Not even lying, I'll Paypal someone a bounty of $100 if someone can seriously make a --no-destroy-on-error feature ASAP and get the ball rolling on a PR for this. I (and it seems like hundreds of others) need this feature, especially when considering that packer is usually used with automation in mind (via CI/CD/etc). So here's my long +1 and plea.

All 86 comments

This sounds reasonable. I think the -debug flag is indeed the right approach here, but maybe the -debug flag should allow options such as:

  • Step through every step
  • Continue until an error
  • Continue until cleanup steps begin

I would find the option to continue until an error and not destroy the vm extremely useful

If someone can give me some pointers on where to start looking to implement this I may be able to put some time into adding this as an option

This would be very useful for me, too.

@timmow you may need to modify each builder's instance creation cleanup step to do nothing if a certain flag is set (for example https://github.com/mitchellh/packer/blob/master/builder/amazon/common/step_run_source_instance.go#L122)

It would be a certain amount of work to comb through all of the steps and figure out where it would be appropriate to take no action.

An idea I just had would be to give a flag that would wait for user input before processing any clean up step. That way you could perform your debugging, hit enter for example, and packer would take care of the cleanup.

Feel free to ping me here if I can offer any help.

fyi that's done in a FILO manner here https://github.com/mitchellh/multistep/blob/master/basic_runner.go#L71

you may need to extend the basic runner (debuggable_runner?)

It'd be great to add some sort of step "skipping" functionality lower down, which would basically skip cleanup steps for this --no-destroy-on-error type configuration. It would also enable some cool stuff in the -debug mode, like pressing s to skip, interactively.

Similar to debug "pausing", I think an option like -pause-on-error would be beneficial.

Hi, I see that this issue is fixed by this commit https://github.com/mitchellh/packer/commit/2ed7c3f65cc2e0a14d39d8934ef1168f8192bb08 but I don't see the change in HEAD of master branch. Where and why did it disappear?

I really need this as well.

Is there any hope to have this feature? What needs to be done to have 2ed7c3f or some variation of it merged?

Yeah, I could also use this option. I see it was committed but then disappeared.

Is there any update on this?

I would really love this too. I can't tell you how much time I've wasted trying to debug problems and have to go through a lengthy VM creation process to get to the error again and again. Being able to keep the VM around would be a huge win.

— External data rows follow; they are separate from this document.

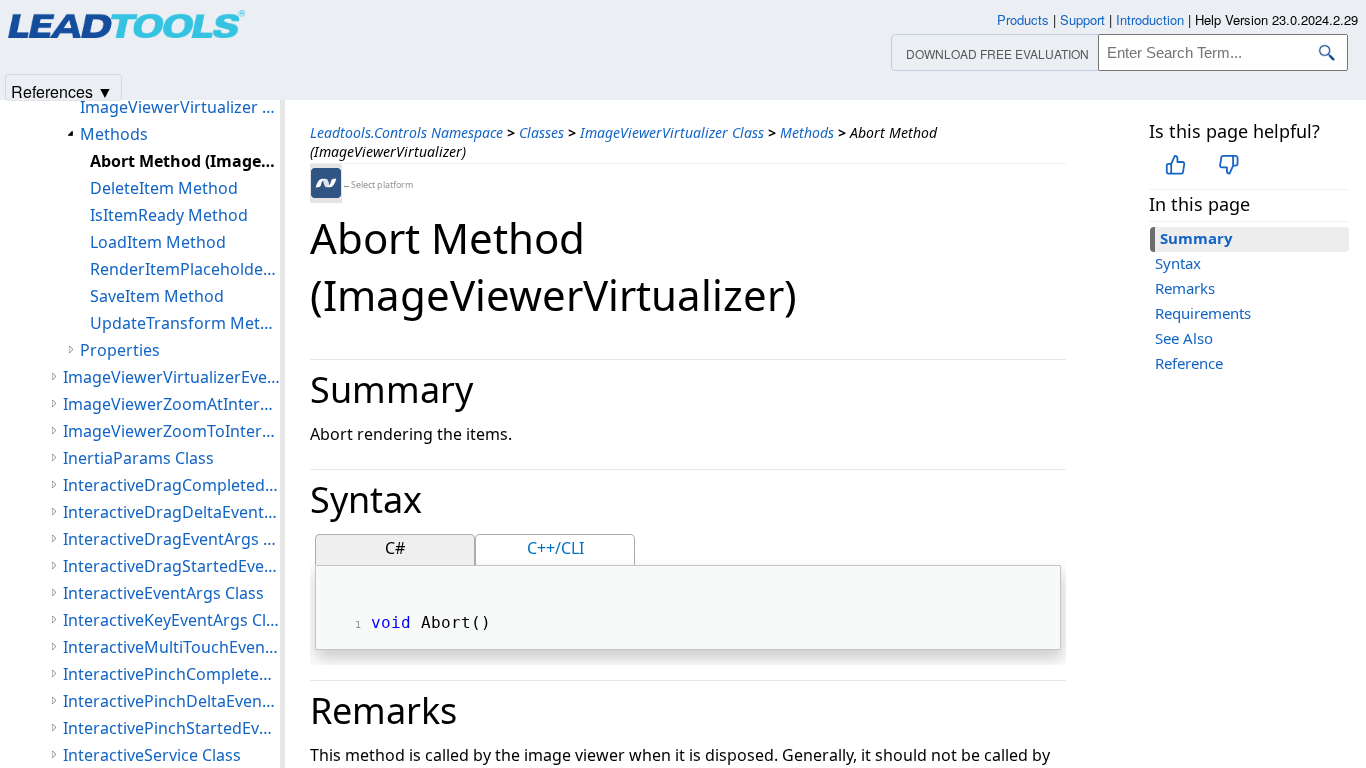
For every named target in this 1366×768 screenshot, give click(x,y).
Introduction (1150, 19)
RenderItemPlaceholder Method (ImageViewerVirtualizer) (185, 269)
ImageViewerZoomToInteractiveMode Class (171, 431)
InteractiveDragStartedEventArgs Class (171, 566)
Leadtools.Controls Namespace (406, 132)
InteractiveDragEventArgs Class (171, 539)
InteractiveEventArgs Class (163, 593)
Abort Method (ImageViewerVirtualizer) (185, 161)
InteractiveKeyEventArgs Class (171, 620)
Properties (120, 350)
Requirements (1203, 313)
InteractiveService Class (152, 755)
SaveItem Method (157, 296)
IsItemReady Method (169, 215)
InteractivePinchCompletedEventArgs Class (171, 674)
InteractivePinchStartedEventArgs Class (171, 728)
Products (1023, 19)
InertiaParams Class (138, 458)
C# (395, 548)
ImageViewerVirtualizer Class (672, 132)
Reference (1189, 363)
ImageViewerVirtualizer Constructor (180, 107)
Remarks (1185, 288)
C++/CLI (555, 548)
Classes (541, 132)
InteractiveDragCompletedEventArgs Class (171, 485)
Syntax (1178, 263)
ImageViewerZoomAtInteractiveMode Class (171, 404)
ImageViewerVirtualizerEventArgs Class (171, 377)
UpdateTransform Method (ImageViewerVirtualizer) (185, 323)
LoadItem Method (158, 242)
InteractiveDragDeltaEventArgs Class (171, 512)
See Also (1184, 338)
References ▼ (62, 90)
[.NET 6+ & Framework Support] (326, 183)
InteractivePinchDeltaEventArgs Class (171, 701)
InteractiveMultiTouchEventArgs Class (171, 647)
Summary (1196, 238)
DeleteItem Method (164, 188)
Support (1082, 19)
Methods (807, 132)
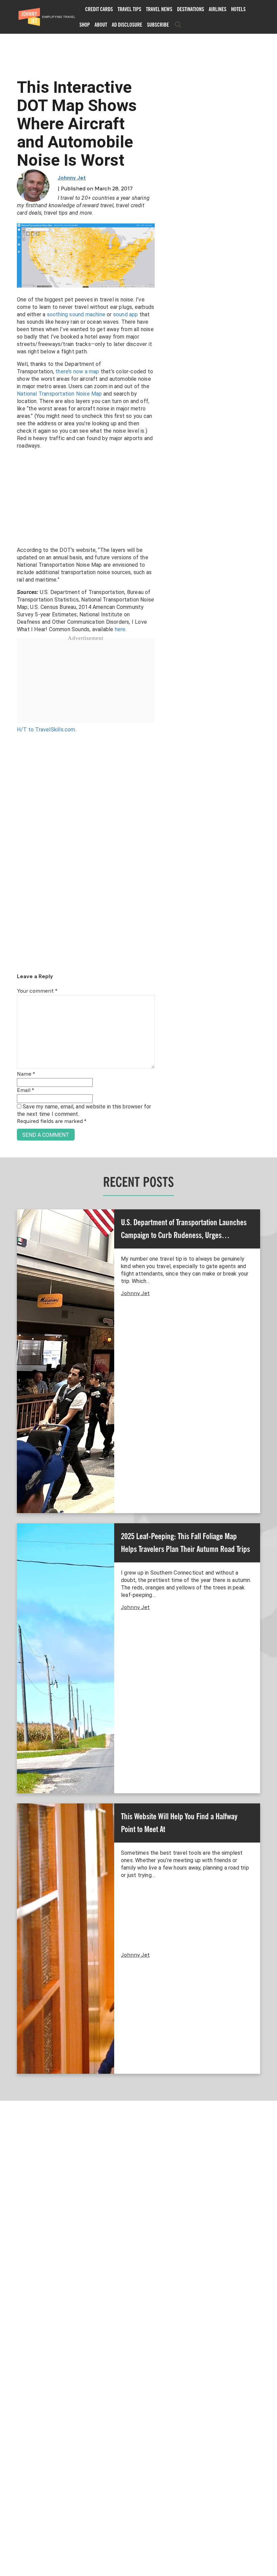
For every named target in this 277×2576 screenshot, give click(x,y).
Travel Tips (129, 9)
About (101, 24)
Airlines (217, 9)
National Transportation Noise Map (59, 394)
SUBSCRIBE (158, 24)
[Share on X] (7, 1280)
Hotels (238, 9)
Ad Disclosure (127, 24)
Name (26, 1074)
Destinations (190, 9)
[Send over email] (7, 1310)
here (120, 629)
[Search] (178, 24)
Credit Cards (99, 9)
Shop (84, 24)
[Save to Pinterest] (7, 1295)
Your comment (37, 991)
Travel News (159, 9)
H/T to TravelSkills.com (46, 729)
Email (25, 1090)
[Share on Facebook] (7, 1265)
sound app (125, 314)
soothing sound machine (76, 314)
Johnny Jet (72, 178)
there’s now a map (77, 371)
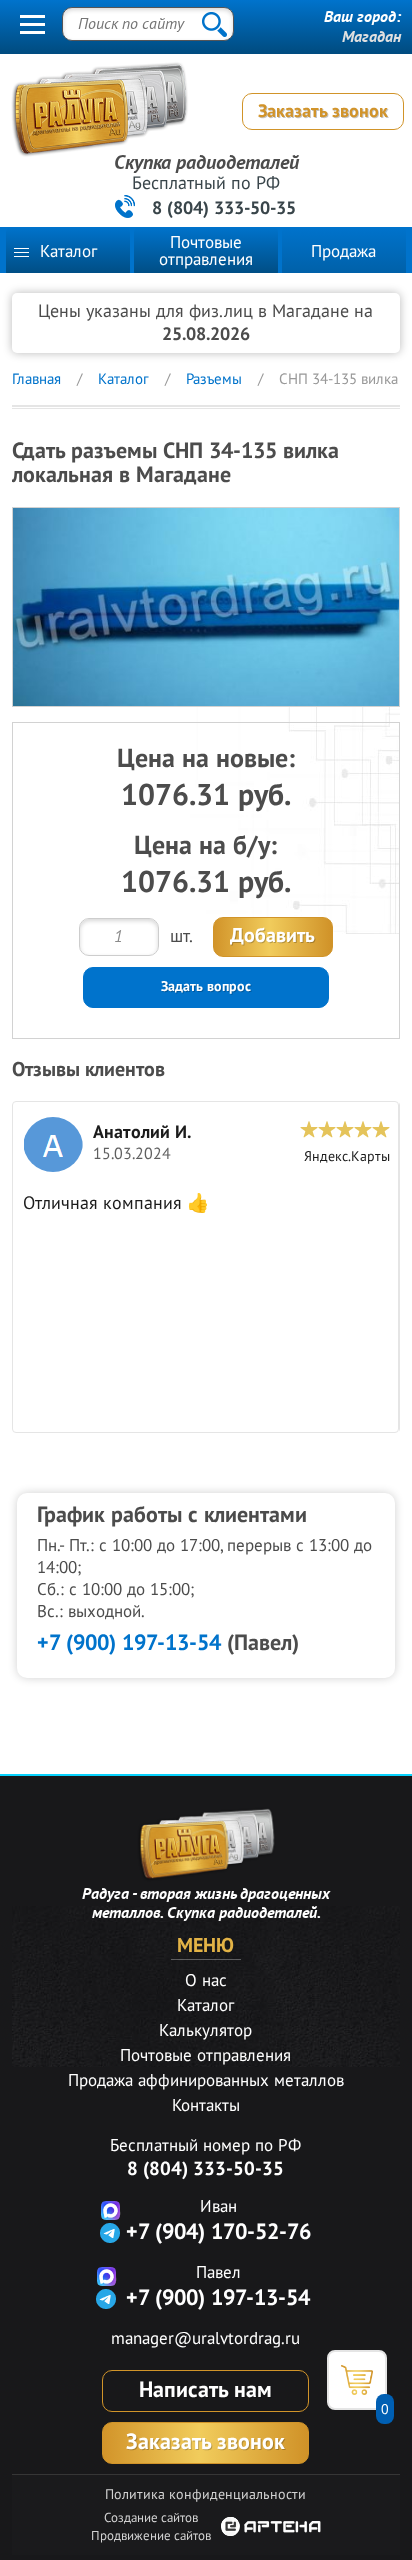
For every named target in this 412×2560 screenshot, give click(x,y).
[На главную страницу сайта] (200, 114)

Is there an ETA when this (or similar functionality) will be merged into main? Trying to use Packer to build a VM with Visual Studio installed as part of the base Vagrant box, and I really need it to not destroy the VM before I've had a chance to look at why the steps are failing. Having to acknowledge each step via --debug is not acceptable.

Another vote for this one, as the -debug option suppresses the failure I'm trying to analyze.

Blowing so much time trying to debug the final state of the machine before it fails. The -debug switch doesn't cut it - I want it to run through normal process then leave the working folder in tact after failure so I can diagnose with logs and state. Really looking forward to some sort of preserve working state switch.

Another +1 for this feature, it would be immensely helpful.

+1 Running into similar issues where it would be nice to debug the final state, tweak some provisioning scripts, and then run the build again to see if that fixed the process, rather than manually hitting enter on ever debug step.

Another + 1 for this feature. It would be nice to know what happened to this? No one from the team answered. Go ahead step up to the plate it doesn't hurt. LOL! I am totally new to Packer. I was at the tail end of an ISO build of 1.5 hours and this happened. Testing and debugging should be paramount to bringing a totally sweet application full stream.

+1 here as well, we create our images headless, so having --debug require manual stepping through is no good to us, but being able to inspect the faulty image would be great.

:+1: I like to have this feature too

+1 This feature would be great!

Related to or maybe duplicated by #1687

+1 Just to be able to leave the VM as it is without deleting @error it would be very useful. Our install scripts are quite long, lots and lots of stepping with the current system..:(

+1 this one will be very useful

+1 to help debug provisioning when failing only with Packer

+1 I'm in the same boat. I've spent untold hours recreating windows VMs, only to have a Chef error in the provisioning step, and no way to debug the VM when it is deleted. Just please let there be an option to not delete everything during a failure.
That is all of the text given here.